▶ [HALAMAN]
Rabu, 04 Juni 2014

Trisakti Bung Karno dan Islam

Tulisan Daniel Mohammad. Rosyid
Jawa Pos, 02 Juni 2014 03:50 WIB 
 

DONNY Gahral Adian dari UI dalam opini salah satu harian nasional baru-baru ini mengatakan bahwa platform capres seharusnya ideologis. Donny juga menilai tulisan Jokowi di harian tersebut, juga tentang platform revolusi mental yang berbasis Trisakti Bung Karno, cukup ideologis. Artikel itu menantang, di tengah berakhirnya perdebatan ideologis ”Islam yes, negara Islam no” almarhum Cak Nur, apakah mungkin Trisakti Bung Karno dapat diwujudkan tanpa Islam? Apakah mungkin kemandirian ekonomi dicapai dengan sistem riba? Apakah kedaulatan politik bisa direbut tanpa khilafah? Lalu, apakah berkepribadian dalam budaya dapat dibangun tanpa syariah? Dan, apakah kita masih bisa menggunakan model pembangunan yang terobsesi dengan pertumbuhan tanpa menabrak prinsip halaalan thayyiban?

▶ [CUPLIKAN BARIS]
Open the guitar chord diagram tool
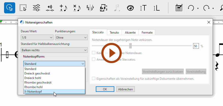Screen dimensions: 223x106 click(179, 8)
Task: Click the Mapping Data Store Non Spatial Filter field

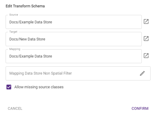Action: (x=78, y=73)
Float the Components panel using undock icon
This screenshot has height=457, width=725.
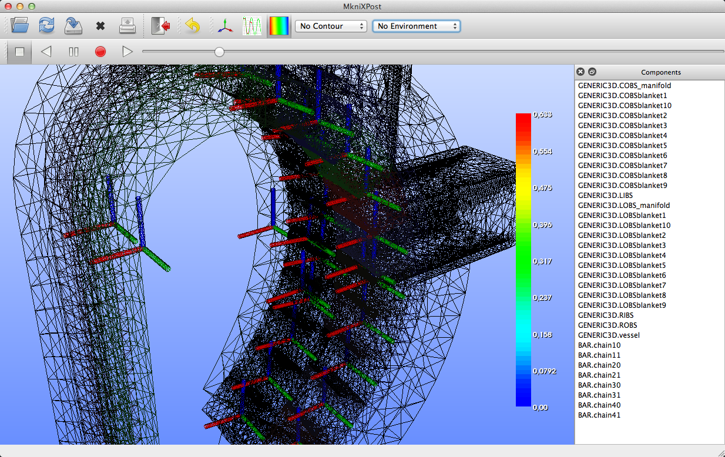pos(592,72)
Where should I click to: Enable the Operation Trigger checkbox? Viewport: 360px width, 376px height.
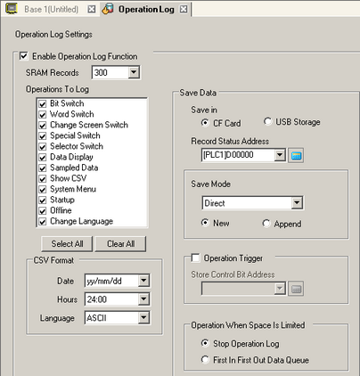(195, 257)
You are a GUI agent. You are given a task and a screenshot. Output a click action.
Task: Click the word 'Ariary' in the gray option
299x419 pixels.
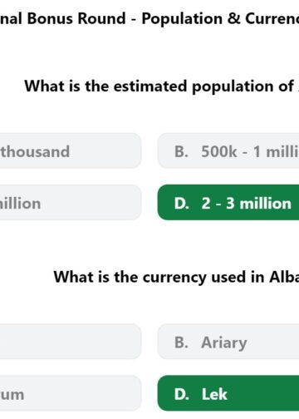tap(224, 343)
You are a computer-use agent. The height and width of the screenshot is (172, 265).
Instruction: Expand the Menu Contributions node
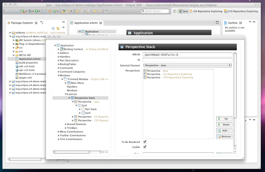click(58, 131)
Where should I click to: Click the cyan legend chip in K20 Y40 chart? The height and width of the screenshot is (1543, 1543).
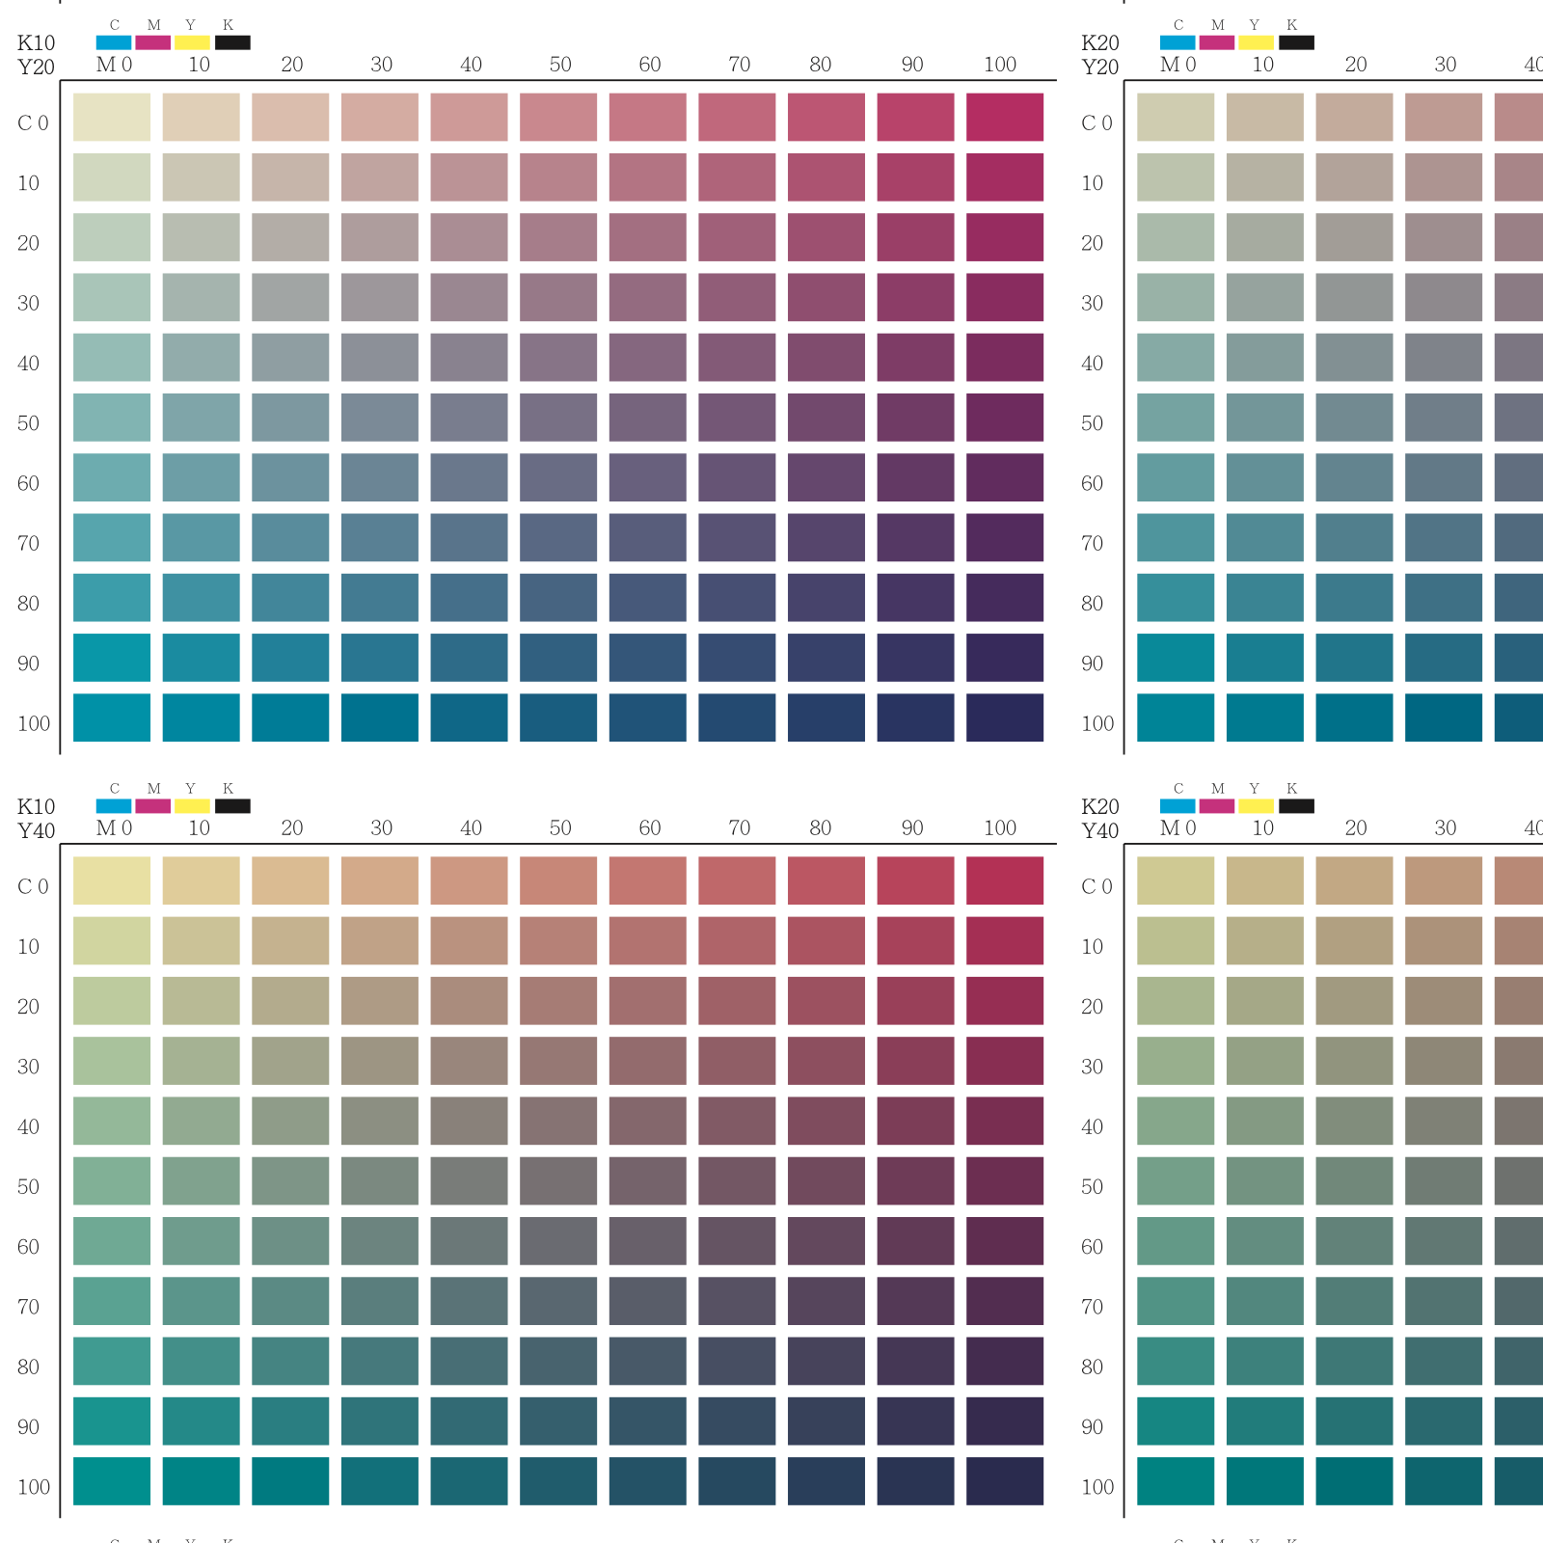[1178, 806]
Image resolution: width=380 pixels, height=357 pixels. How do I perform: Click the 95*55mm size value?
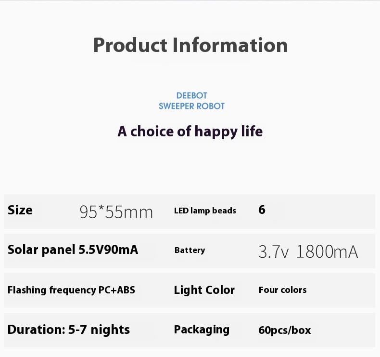116,212
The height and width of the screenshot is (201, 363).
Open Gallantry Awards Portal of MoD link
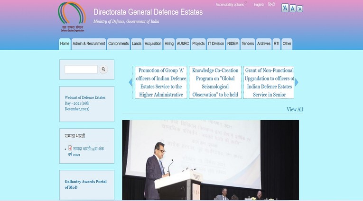click(85, 184)
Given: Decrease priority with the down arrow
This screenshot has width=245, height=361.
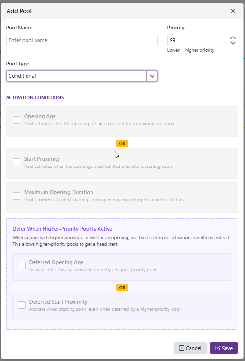Looking at the screenshot, I should point(233,43).
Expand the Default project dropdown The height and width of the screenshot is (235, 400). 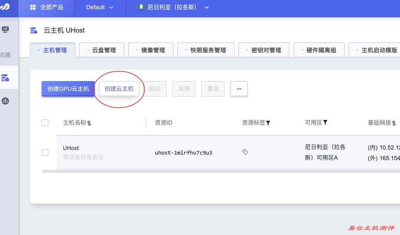tap(100, 7)
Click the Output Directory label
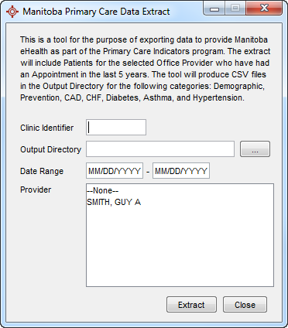This screenshot has width=288, height=328. pyautogui.click(x=51, y=149)
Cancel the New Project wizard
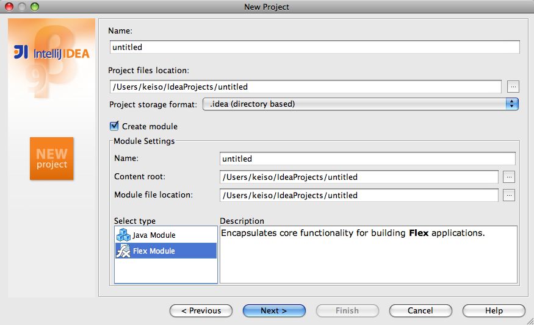 click(x=420, y=310)
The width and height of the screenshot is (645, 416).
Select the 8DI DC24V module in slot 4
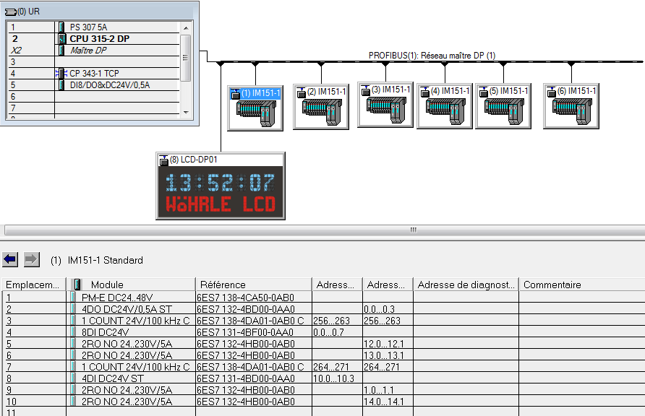click(105, 332)
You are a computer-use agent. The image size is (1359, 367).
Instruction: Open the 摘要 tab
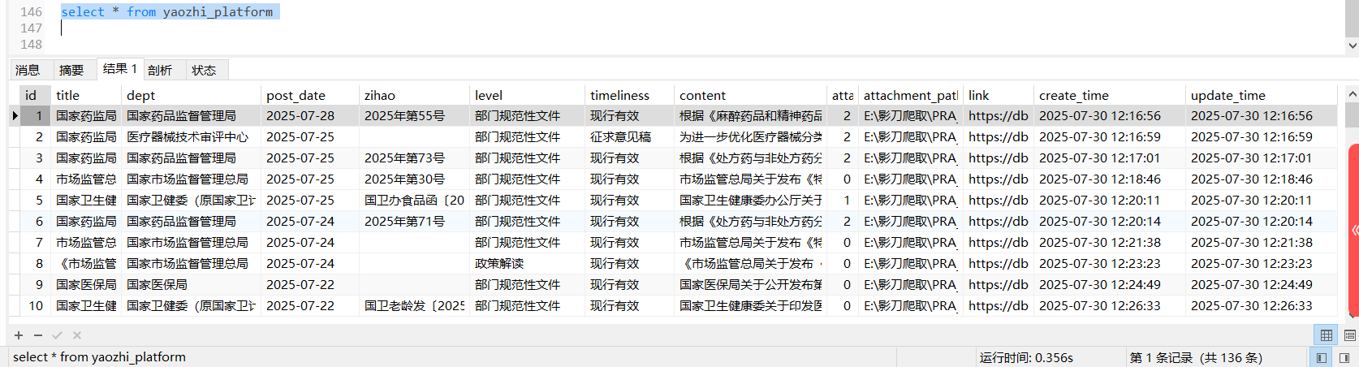click(x=71, y=70)
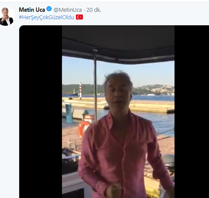209x198 pixels.
Task: Click the dark boat canopy in video
Action: 118,44
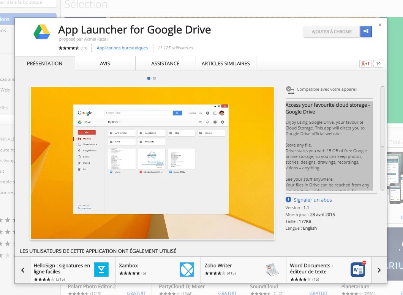The image size is (403, 295).
Task: Click the blue search magnifier in the screenshot
Action: (177, 113)
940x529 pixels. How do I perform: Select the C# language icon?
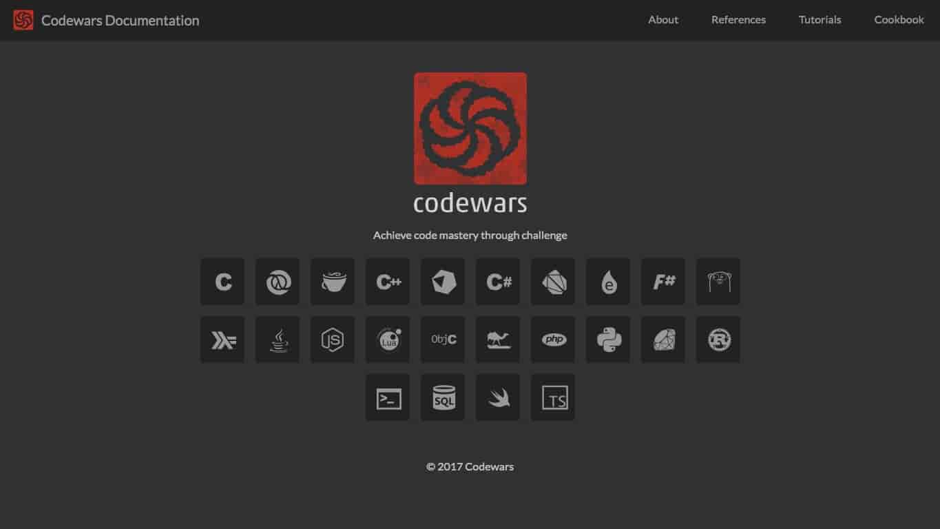click(x=497, y=281)

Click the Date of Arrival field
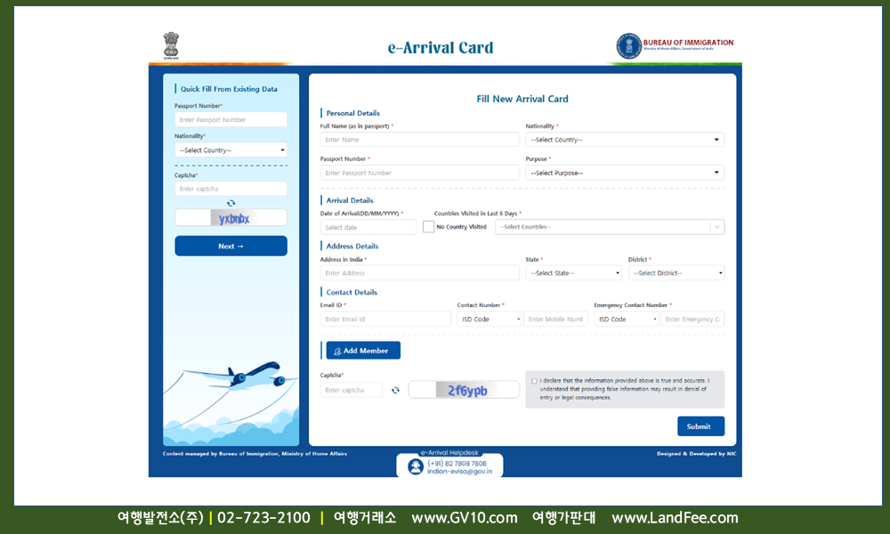pyautogui.click(x=368, y=227)
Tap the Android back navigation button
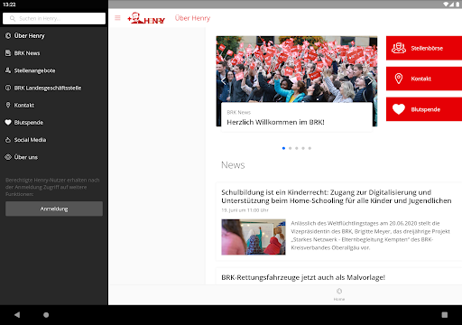Viewport: 462px width, 325px height. pos(17,315)
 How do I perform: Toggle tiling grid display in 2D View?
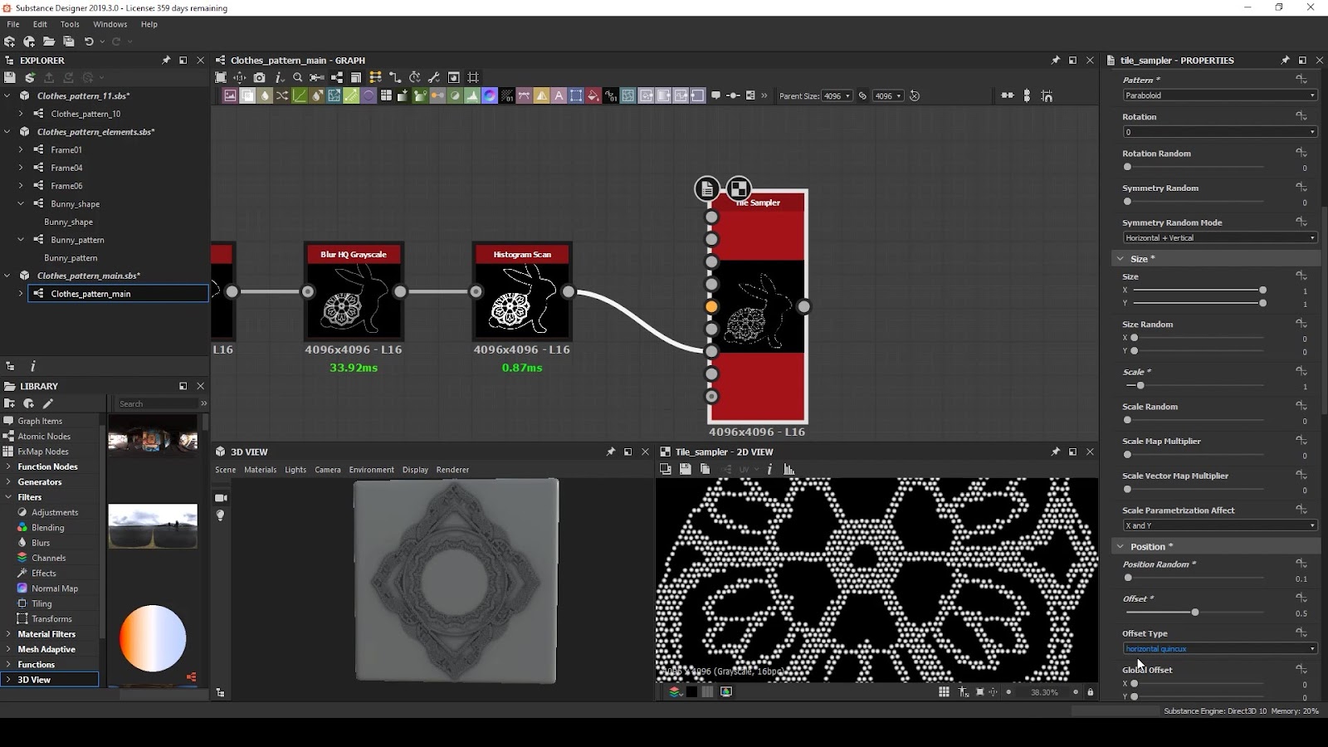pyautogui.click(x=944, y=692)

▶ [DAFTAR TUGAS]
- A) Terjemahkan kalimat "Apakah mungkin kemandirian ekonomi dicapai dengan sistem riba?" dari tulisan tentang Trisakti Bung Karno dan Islam ke dalam bahasa Inggris.
- B) Salin kata demi kata bagian tulisan tentang Trisakti Bung Karno dan Islam, dimulai dari "Rabu, 04 Juni" dan terus sampai "prinsip halaalan thayyiban?".
- C) Teruskan tulisan tentang Trisakti Bung Karno dan Islam mulai sesudah kalimat terakhir yang ada.

▶ [JAWABAN PER TUGAS]
- A) Is it possible for economic independence to be achieved with a system of usury?

- B)
Rabu, 04 Juni 2014

Trisakti Bung Karno dan Islam

Tulisan Daniel Mohammad. Rosyid
Jawa Pos, 02 Juni 2014 03:50 WIB 
 

DONNY Gahral Adian dari UI dalam opini salah satu harian nasional baru-baru ini mengatakan bahwa platform capres seharusnya ideologis. Donny juga menilai tulisan Jokowi di harian tersebut, juga tentang platform revolusi mental yang berbasis Trisakti Bung Karno, cukup ideologis. Artikel itu menantang, di tengah berakhirnya perdebatan ideologis ”Islam yes, negara Islam no” almarhum Cak Nur, apakah mungkin Trisakti Bung Karno dapat diwujudkan tanpa Islam? Apakah mungkin kemandirian ekonomi dicapai dengan sistem riba? Apakah kedaulatan politik bisa direbut tanpa khilafah? Lalu, apakah berkepribadian dalam budaya dapat dibangun tanpa syariah? Dan, apakah kita masih bisa menggunakan model pembangunan yang terobsesi dengan pertumbuhan tanpa menabrak prinsip halaalan thayyiban?

- C)
Islam, yang sering dipahami sebagai agama yang sempit secara sekuler, yang mengurus kehidupan setelah mati, sesungguhnya adalah platform kehidupan sebelum mati bersama buat siapa pun yang menginginkan Pancasila-Trisakti terwujud secara berkelanjutan di bumi yang fana ini. Banyak orang mengaku muslim, tapi menolak cara nonriba dalam kehidupan keuangannya. Sementara itu, haji bernilai puluhan triliun rupiah per tahun hanya sebuah wisata spiritual pribadi tanpa implikasi politik global yang bermakna. Padahal, haji Muhammad Rasulullah yang dilakukannya hanya sekali sebelum wafatnya diakhiri dengan pidato politik tentang hak asasi manusia, perlindungan pada harta dan perempuan, serta kehidupan bebas riba dalam sebuah sesi yang berformat kongres. Pidato politik semacam itu oleh amirulhaj tidak pernah ada lagi. Lalu, zakat hanya dipahami paling serius sebagai pengganti pajak. Tantangan ini saya ajukan terutama kepada capres yang banyak menggunakan simbol Islam untuk mendongkrak elektabilitas. Ini saya anggap penting, kecuali jika wacana platform Pilpres 2014 ini hanya lip service untuk membungkus sindikat perebutan kekuasaan dan bagi-bagi kursi serta uang recehan.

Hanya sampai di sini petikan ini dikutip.